Current state-of-the-art large language models (LLMs), especially reasoning models trained with reinforcement learning from verifiable rewards (RLVR), demonstrate strong reasoning capabilities. This is usually attributed to their ability to generate longer Chain-of-Thought (CoT) and perform so-called “reflective reasoning” — that is, after arriving at an initial answer, they continue to examine, evaluate, and revise their own reasoning path. The prevailing view in the field is that this reflection is the key mechanism by which models achieve self-correction and improve final answer accuracy.

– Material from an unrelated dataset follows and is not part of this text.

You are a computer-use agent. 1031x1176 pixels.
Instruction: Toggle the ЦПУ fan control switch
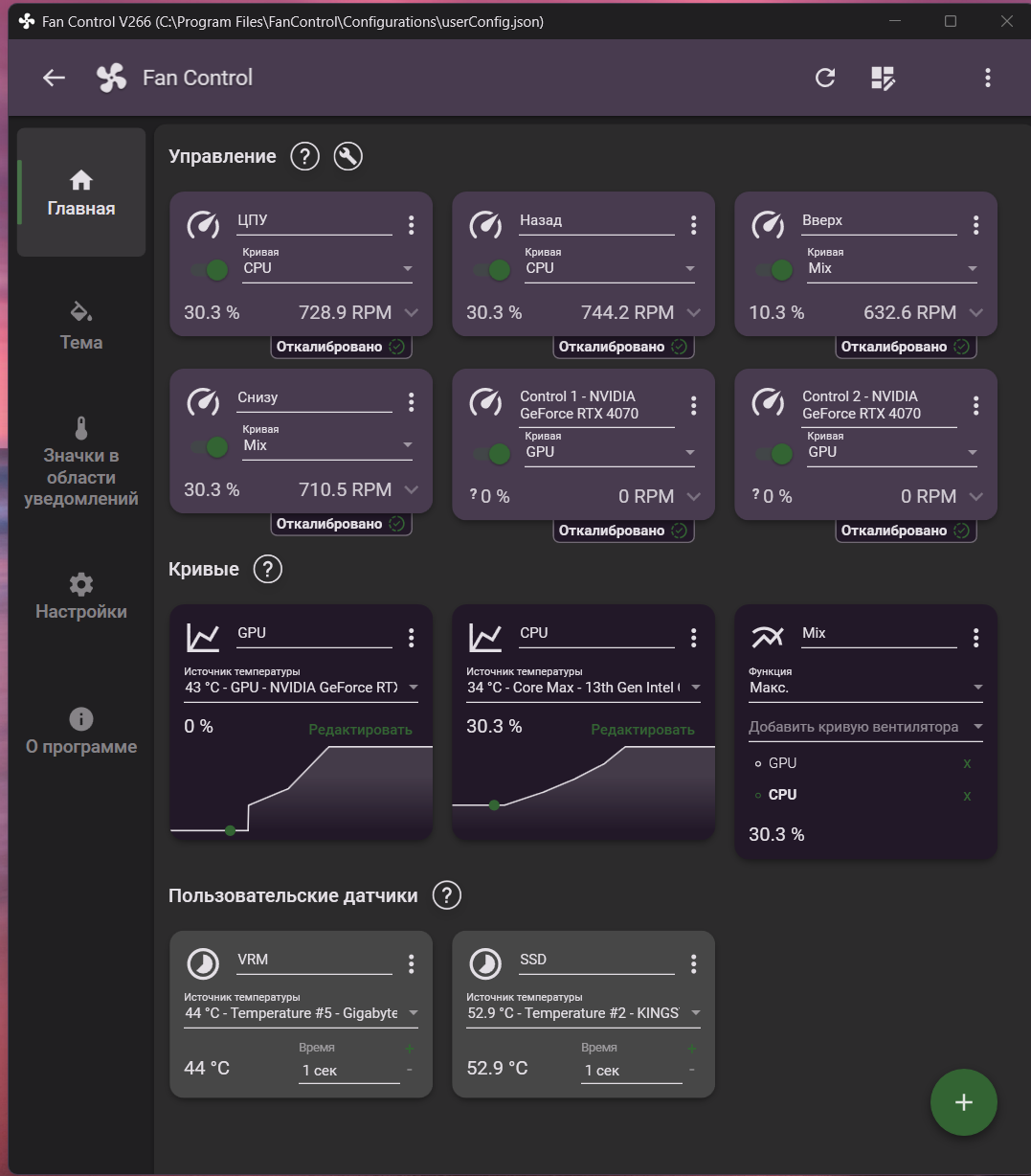click(210, 270)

However, existing research has not reached a consensus on the true role of reflection. Some studies argue that the reflection mechanism is complex and can prevent reasoning collapse, while others believe that reflection patterns are often superficial and do not improve outcomes. The key bottleneck in these studies is the lack of large-scale, systematic quantitative analysis of reflection behavior in reasoning models.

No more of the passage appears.